It’s all difficult stuff, but this eclectic tour of the territory is not without humour and even – as boldly promised on the cover – a good dose of joy.

As one currently involved in managing the estate of my aunt who went to her grave without finalising the necessary practical arrangements, I urge you to make them now (no matter how old you are. It’s never too soon … but it can very easily be too late! End of lecture!)

A Twentieth Century Contribution

Colleen Burke, Home brewed and lethalThe rest of the reviews ranged across the usual suspects – general fiction, historical, a couple of other genre books. All were published in the 21st century with just one exception, Colleen Z Burke’s Home-brewed and lethal, which was reviewed by top reviewer this month, Jonathan Shaw. Those of you who read Jonathan’s blog won’t be surprised to hear that this is a book of poetry. It’s the seventh of Burke’s eleven collections and was published in 1997. It is also, Jonathan writes,

autobiographical [in] nature: memories of a Catholic girlhood, reconnection with an Irish heritage, defiant feminist rage, marital woes, then – taking up where the memoir ends – the joys and burdens of motherhood, the flavours of inner-city living, environmental and Aboriginal politics and history and, like a punch in the guts, half a dozen poems written in the heat of bereavement …

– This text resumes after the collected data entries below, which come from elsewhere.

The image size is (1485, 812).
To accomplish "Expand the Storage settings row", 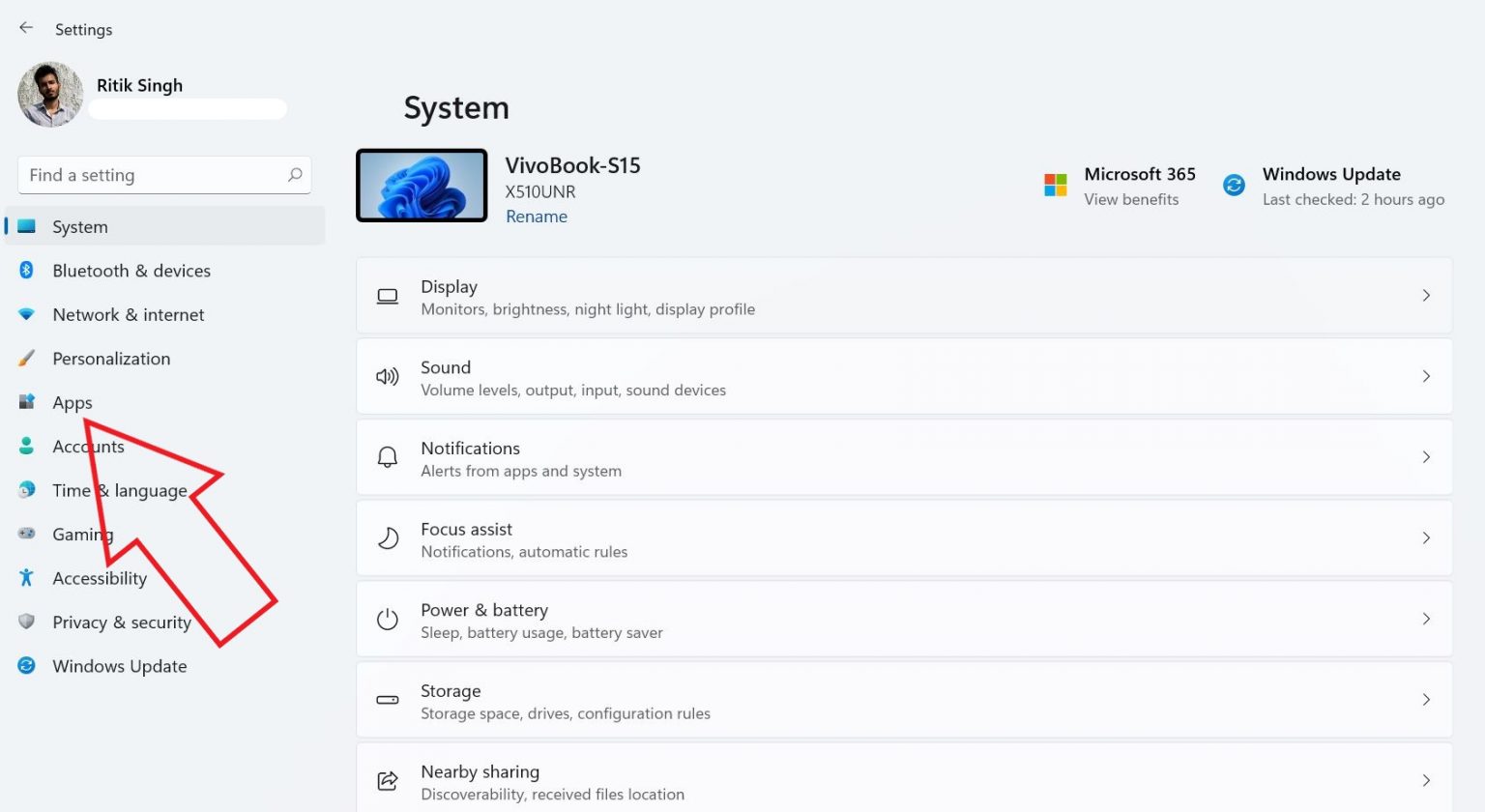I will point(1426,700).
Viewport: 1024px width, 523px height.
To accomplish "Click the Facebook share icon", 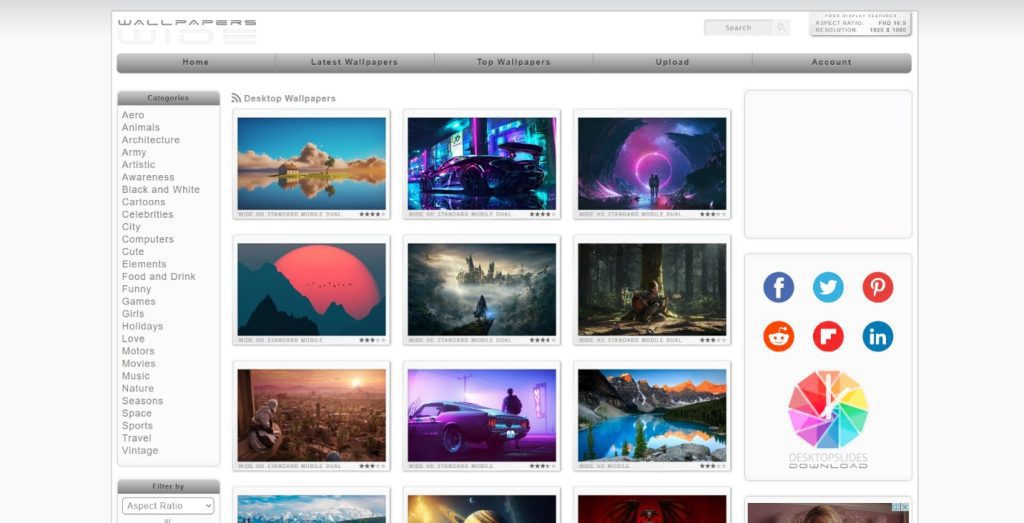I will (x=778, y=288).
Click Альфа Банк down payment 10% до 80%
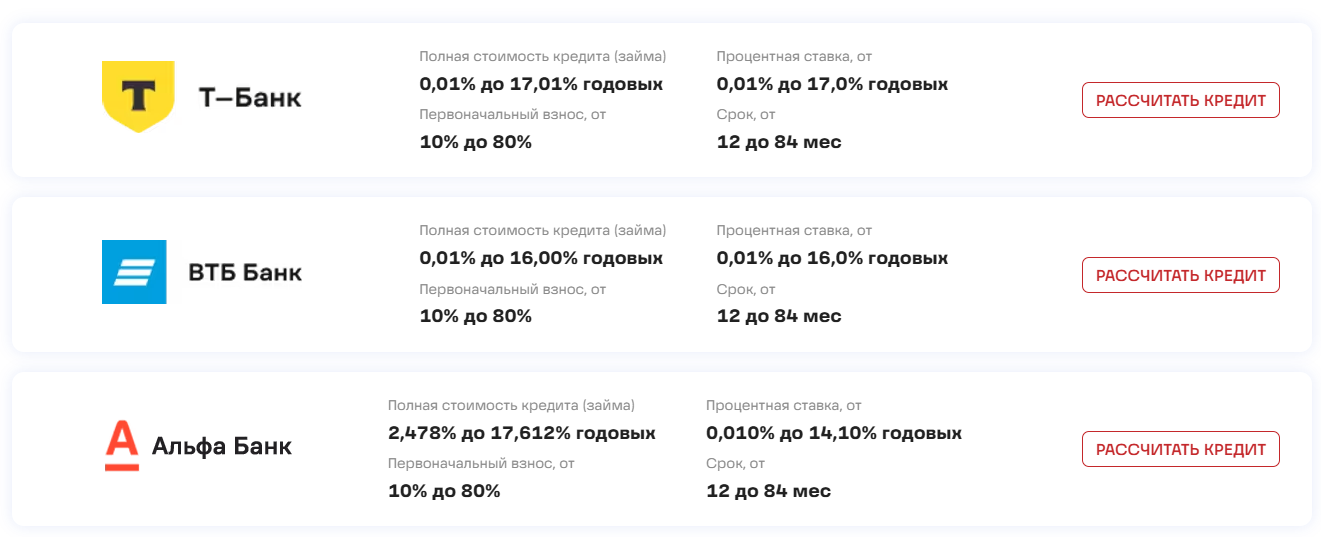Viewport: 1321px width, 537px height. coord(444,491)
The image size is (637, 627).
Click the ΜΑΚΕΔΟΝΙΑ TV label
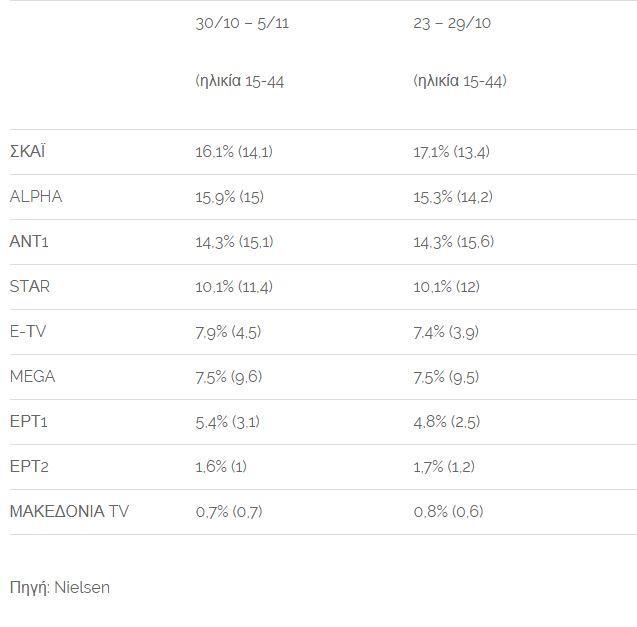[x=69, y=512]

I guess a lot of poetry can be, but some, we could say, is more autobiographical than others! I know many people are a little scared of poetry, fearing it might be inaccessible. Shaw implies, in his conclusion, that this is unlikely to be one of those. He says:

I think it’s fair to say that Colleen Z Burke’s poetry aspires to, and generally reaches, a bullshit-free zone. No traditional forms, no high rhetoric, no decorative figures, but straight talk that nevertheless bends and twists and even smiles between the lines.

Certainly the examples he provides supports this view. It looks like one I’d enjoy.

Meanwhile, what did you read in August?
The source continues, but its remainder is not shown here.